** Opening TEXT UNDER STUDY block **
= List of members of the Hellenic Parliament, 2015 (February–August) =

This is a list of the 300 members who were elected to the Hellenic Parliament in the January 2015 Greek legislative election. A new legislative election took place on 20 September 2015.

== Composition ==

Initial composition after the 2015 elections:

| Group |  | Start (January 2015) | End (August 2015) |
|---|---|---|---|
|  | Coalition of the Radical Left (SYRIZA) | 149 | 124 |
|  | New Democracy (ND) | 76 | 76 |
|  | Popular Unity (LAEN) | – | 25 |
|  | Golden Dawn (XA) | 17 | 17 |
|  | The River (Potami) | 17 | 17 |
|  | Communist Party of Greece (KKE) | 15 | 15 |
|  | Independent Greeks (ANEL) | 13 | 13 |
|  | Panhellenic Socialist Movement (PASOK) | 13 | 13 |
| Total |  | 300 | 300 |

=== Changes from previous Parliament ===
The new parliament, sworn in on 5 February 2015, presented a radical departure from the past, with 134 out of 300 MPs elected for the first time. The new parliament also boasts the record number of 68 women MPs. For the first time, there was provision of a civil, instead of religious, oath, with the majority of MPs preferring to take the civil oath. Sixteen former ministers and other veteran political figures, chiefly from New Democracy and PASOK, failed to get elected. The most prominent "casualty" is former Prime Minister and former PASOK chairman George Papandreou, making this the first parliament since 1923 without a representative of the Papandreou political dynasty. The only MP remaining to have served in the first Parliament of the Third Hellenic Republic in 1974 is New Democracy member for Piraeus B, Ioannis Tragakis, while the only member elected in the 1977 parliament is New Democracy chairman and outgoing Prime Minister, Antonis Samaras.

|  | SYRIZA | ND | XA | Potami | KKE | ANEL | PASOK | Total |
|---|---|---|---|---|---|---|---|---|
| Reelected MPs | 61 | 62 | 12 | 3 | 10 | 7 | 10 | 166 |
| New MPs | 88 | 14 | 5 | 14 | 5 | 6 | 3 | 134 |
| Total | 149 | 76 | 17 | 17 | 15 | 13 | 13 | 300 |

== Members of Parliament ==
Changes table below records all changes in party affiliation.
** Closing TEXT UNDER STUDY block **
EXERCISE BRIEF:
Answer these questions using the list of Hellenic Parliament members from 2015:
(a) How many seats did SYRIZA hold at the end, in August 2015?
(b) How many women MPs did the new parliament have?
(c) How many New Democracy MPs were elected for the first time?
** Opening DATASET SECTION block **
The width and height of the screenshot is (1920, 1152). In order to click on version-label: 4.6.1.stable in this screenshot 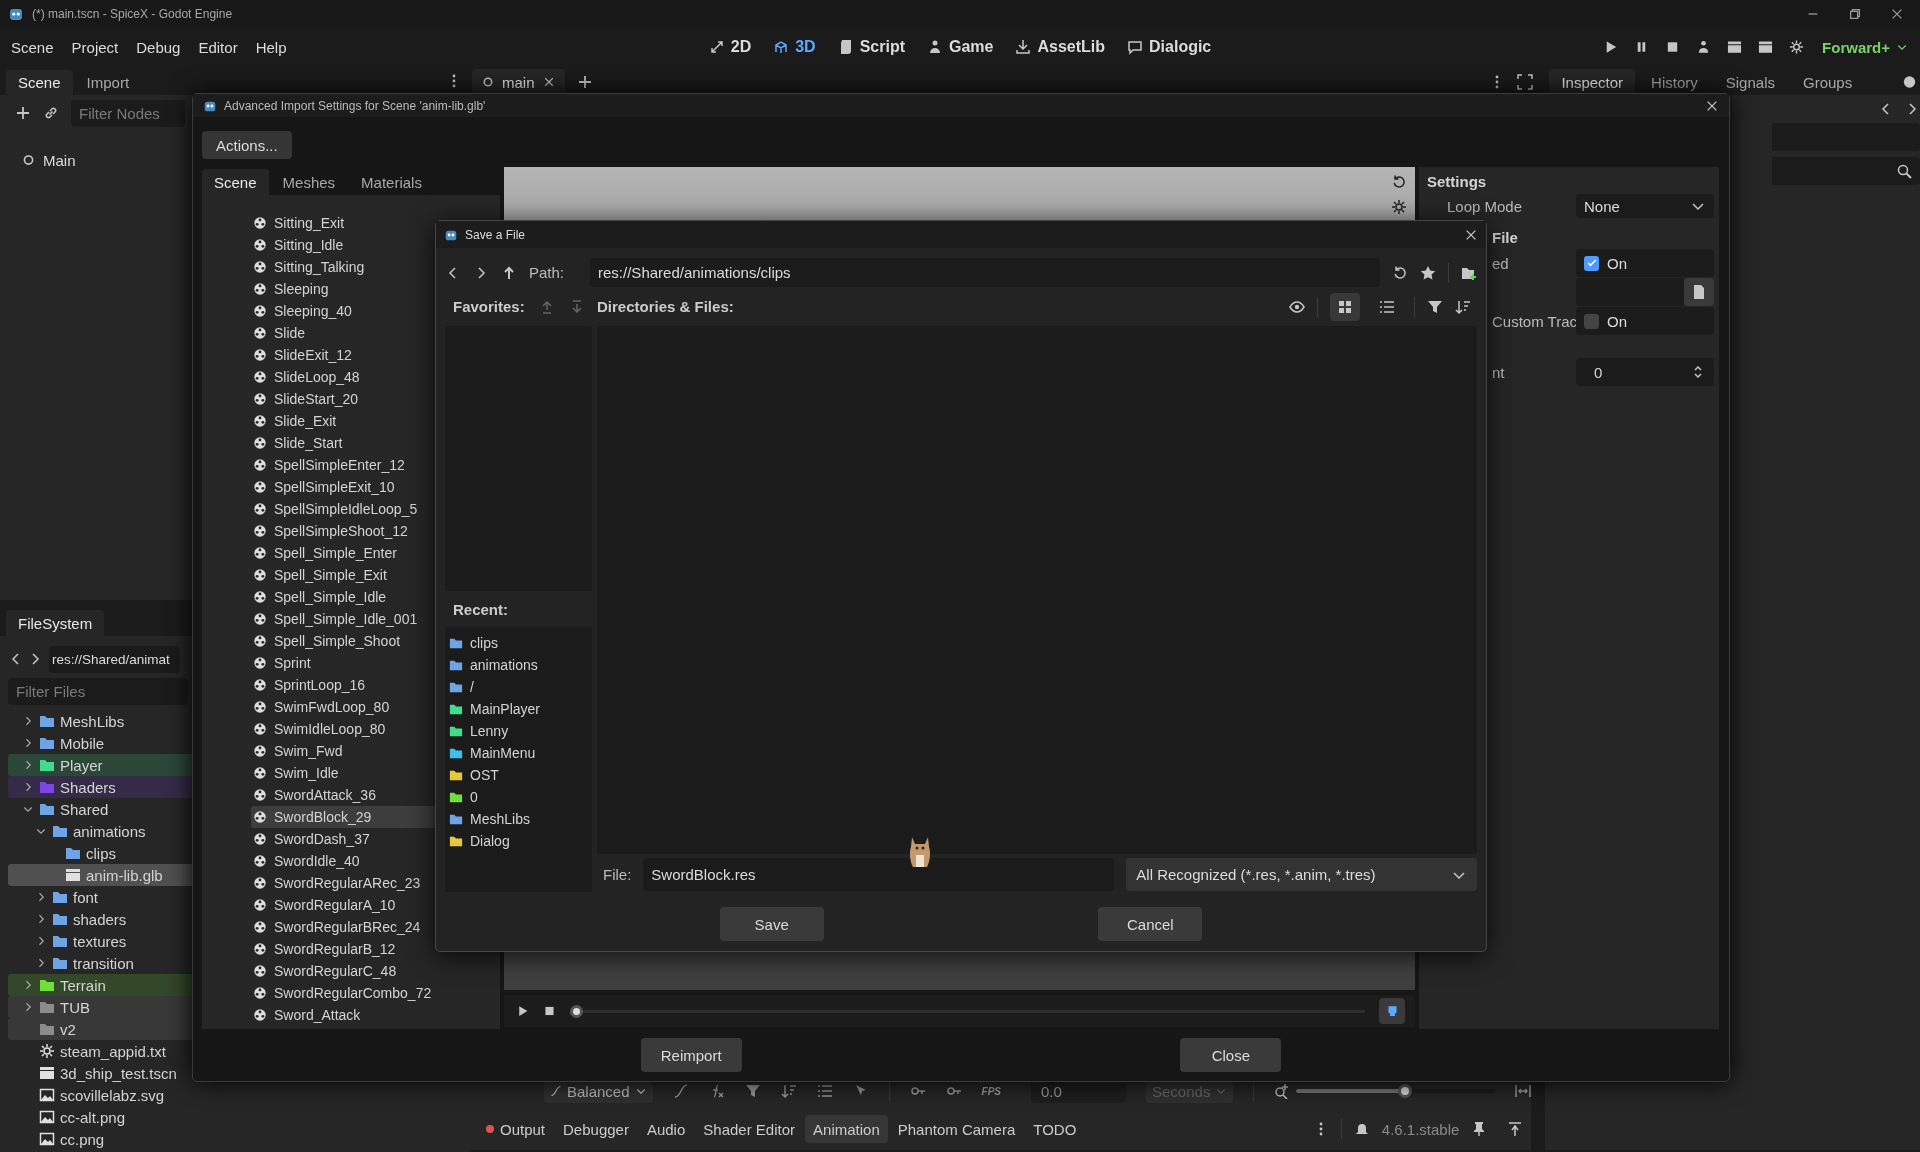, I will do `click(1420, 1129)`.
** Closing DATASET SECTION block **
WRITTEN ANSWER:
(a) 124
(b) 68
(c) 14